Statistics is a powerful and indispensable field of study that plays a pivotal role in helping us make sense of the world around us. It is the science of collecting, analyzing, interpreting, presenting, and organizing data. By harnessing the tools and techniques of statistics, we can uncover valuable insights, identify patterns, and make informed decisions in a wide range of disciplines — from science and business to healthcare and social sciences.

Statistics can be broadly divided into two main categories: descriptive statistics and inferential statistics, each serving a distinct but interconnected purpose.

Descriptive Statistics¶

Descriptive statistics involve methods used to summarize, simplify, and describe the key features of a dataset. This branch aims to provide a concise and meaningful overview of data through measures like:

Central tendency (mean, median, mode)
Dispersion (range, variance, standard deviation)
Graphical representations such as histograms, bar charts, and scatter plots.

Descriptive statistics help us understand the fundamental characteristics of a dataset and make it more manageable for analysis.

Inferential Statistics¶

Inferential statistics go beyond description and seek to draw meaningful conclusions or make predictions based on sample data. It involves techniques such as:

Hypothesis testing
Confidence intervals
Regression analysis

Inferential statistics allow us to make inferences about a larger population based on a representative sample, providing insights into patterns, relationships, and probabilities of outcomes.

Descriptive Statistics Concepts¶

Measures of Central Tendency¶

Refers to the average or “typical” value of a dataset.

Mean – The arithmetic average.
Median – The middle value when data is sorted.
Mode – The most frequent value.

Measures of Dispersion¶

Refers to how spread out the data values are.

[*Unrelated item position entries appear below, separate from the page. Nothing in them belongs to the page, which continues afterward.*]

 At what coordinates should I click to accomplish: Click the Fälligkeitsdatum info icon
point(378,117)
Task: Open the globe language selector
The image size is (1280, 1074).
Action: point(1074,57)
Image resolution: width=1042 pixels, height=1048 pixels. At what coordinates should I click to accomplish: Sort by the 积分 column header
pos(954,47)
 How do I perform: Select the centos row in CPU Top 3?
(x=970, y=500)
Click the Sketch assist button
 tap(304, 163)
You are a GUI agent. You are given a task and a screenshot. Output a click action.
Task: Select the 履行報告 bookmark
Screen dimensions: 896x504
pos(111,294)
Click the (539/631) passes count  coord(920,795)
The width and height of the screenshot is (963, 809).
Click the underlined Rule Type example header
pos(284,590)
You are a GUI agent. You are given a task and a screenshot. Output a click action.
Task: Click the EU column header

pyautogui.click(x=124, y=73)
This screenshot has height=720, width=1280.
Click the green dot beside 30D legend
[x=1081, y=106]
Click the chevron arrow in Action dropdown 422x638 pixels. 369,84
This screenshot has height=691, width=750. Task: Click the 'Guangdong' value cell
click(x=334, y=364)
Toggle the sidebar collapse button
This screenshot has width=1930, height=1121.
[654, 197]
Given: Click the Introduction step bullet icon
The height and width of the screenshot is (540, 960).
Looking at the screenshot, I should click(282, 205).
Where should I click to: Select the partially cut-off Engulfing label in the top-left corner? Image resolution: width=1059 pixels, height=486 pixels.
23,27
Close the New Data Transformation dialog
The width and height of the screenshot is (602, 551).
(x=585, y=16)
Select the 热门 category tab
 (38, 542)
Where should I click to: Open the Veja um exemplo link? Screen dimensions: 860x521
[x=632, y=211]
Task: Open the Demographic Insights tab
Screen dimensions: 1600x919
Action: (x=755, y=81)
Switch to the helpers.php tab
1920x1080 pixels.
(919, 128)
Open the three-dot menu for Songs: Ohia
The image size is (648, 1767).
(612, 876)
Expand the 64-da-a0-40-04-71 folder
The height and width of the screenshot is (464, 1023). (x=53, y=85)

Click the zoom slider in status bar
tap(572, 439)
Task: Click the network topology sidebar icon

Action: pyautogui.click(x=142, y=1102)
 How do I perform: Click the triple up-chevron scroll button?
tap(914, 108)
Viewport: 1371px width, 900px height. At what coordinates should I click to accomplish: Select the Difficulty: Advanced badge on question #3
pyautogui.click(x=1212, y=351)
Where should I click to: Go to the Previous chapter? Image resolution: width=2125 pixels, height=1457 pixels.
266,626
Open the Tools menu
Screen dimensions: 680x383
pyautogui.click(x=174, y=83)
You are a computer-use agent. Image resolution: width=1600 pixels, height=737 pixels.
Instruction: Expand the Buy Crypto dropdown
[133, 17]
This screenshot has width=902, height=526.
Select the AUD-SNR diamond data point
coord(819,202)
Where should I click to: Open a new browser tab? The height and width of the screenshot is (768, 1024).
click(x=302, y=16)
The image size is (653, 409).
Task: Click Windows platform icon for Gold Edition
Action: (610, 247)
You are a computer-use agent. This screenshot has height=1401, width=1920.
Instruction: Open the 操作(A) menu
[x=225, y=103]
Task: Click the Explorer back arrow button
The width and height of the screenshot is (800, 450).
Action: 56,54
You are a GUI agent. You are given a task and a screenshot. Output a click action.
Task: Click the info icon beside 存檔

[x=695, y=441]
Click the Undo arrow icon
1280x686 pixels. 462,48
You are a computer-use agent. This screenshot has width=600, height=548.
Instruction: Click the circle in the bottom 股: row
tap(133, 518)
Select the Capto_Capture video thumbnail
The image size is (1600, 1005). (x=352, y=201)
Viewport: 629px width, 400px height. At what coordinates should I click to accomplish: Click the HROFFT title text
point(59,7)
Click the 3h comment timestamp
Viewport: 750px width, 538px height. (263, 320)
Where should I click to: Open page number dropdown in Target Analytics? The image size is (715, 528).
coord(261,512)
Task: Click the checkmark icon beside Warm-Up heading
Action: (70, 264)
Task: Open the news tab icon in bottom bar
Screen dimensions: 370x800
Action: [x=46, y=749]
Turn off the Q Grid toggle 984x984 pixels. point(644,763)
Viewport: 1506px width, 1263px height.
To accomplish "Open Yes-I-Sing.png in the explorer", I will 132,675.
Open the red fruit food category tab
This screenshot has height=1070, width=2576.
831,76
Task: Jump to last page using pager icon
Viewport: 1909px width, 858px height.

Range – Difference between the maximum and minimum values.
Variance – Average of squared deviations from the mean.
Standard Deviation – Square root of variance (measures spread).
Interquartile Range (IQR) – Middle 50% of the data (Q3 - Q1).

Variance¶

Variance quantifies the average of the squared differences between each data point and the mean. It provides information about how individual data points deviate from the mean.

Population Variance¶

The population variance (σ²) is defined as:

\[ \sigma^2 = \frac{\sum_{i=1}^{N} (x_i - \mu)^2}{N} \]

Where:

\( x_i \): an individual data point
\( \mu \): the population mean
\( N \): total number of data points in the population

Sample Variance¶

The sample variance (s²) — an unbiased estimator of the population variance when calculated from a sample — is defined as:

\[ s^2 = \frac{\sum_{i=1}^{N} (x_i - \overline{x})^2}{N - 1} \]

Where:

\( x_i \): an individual data point in the sample
\( \overline{x} \): the sample mean
\( N \): the number of observations in the sample

When to Use Which¶

Use population variance when you have data for the entire population.
Use sample variance when you only have a subset of the population.

Example Calculation¶

Given the dataset: 2, 4, 6, 8

Mean (x̄) = (2 + 4 + 6 + 8) / 4 = 5
Squared deviations:
(2−5)² = 9
(4−5)² = 1
(6−5)² = 1
(8−5)² = 9
Sum of squared deviations = 20
Population variance (σ²) = 20 / 4 = 5
Sample variance (s²) = 20 / (4−1) = 6.67

Python Example¶

# Variance Calculation Examples

# Example dataset
data = [2, 4, 6, 8]

# --- Manual Calculation ---
N = len(data)
mean = sum(data) / N

# Calculate squared differences
squared_diffs = [(x - mean)**2 for x in data]

# Population variance (divide by N)
pop_variance = sum(squared_diffs) / N

# Sample variance (divide by N - 1)
sample_variance = sum(squared_diffs) / (N - 1)

print('Mean =', mean)
print('Population Variance =', pop_variance)
print('Sample Variance =', sample_variance)

# --- Using NumPy ---
import numpy as np
arr = np.array(data)

print('NumPy Population Variance =', arr.var())        # ddof=0 (default)
print('NumPy Sample Variance =', arr.var(ddof=1))      # ddof=1 for sample

Notes¶

Dividing by N−1 in the sample variance formula (Bessel’s correction) removes bias in estimating population variance.
Variance units are squared; take the square root to obtain the standard deviation.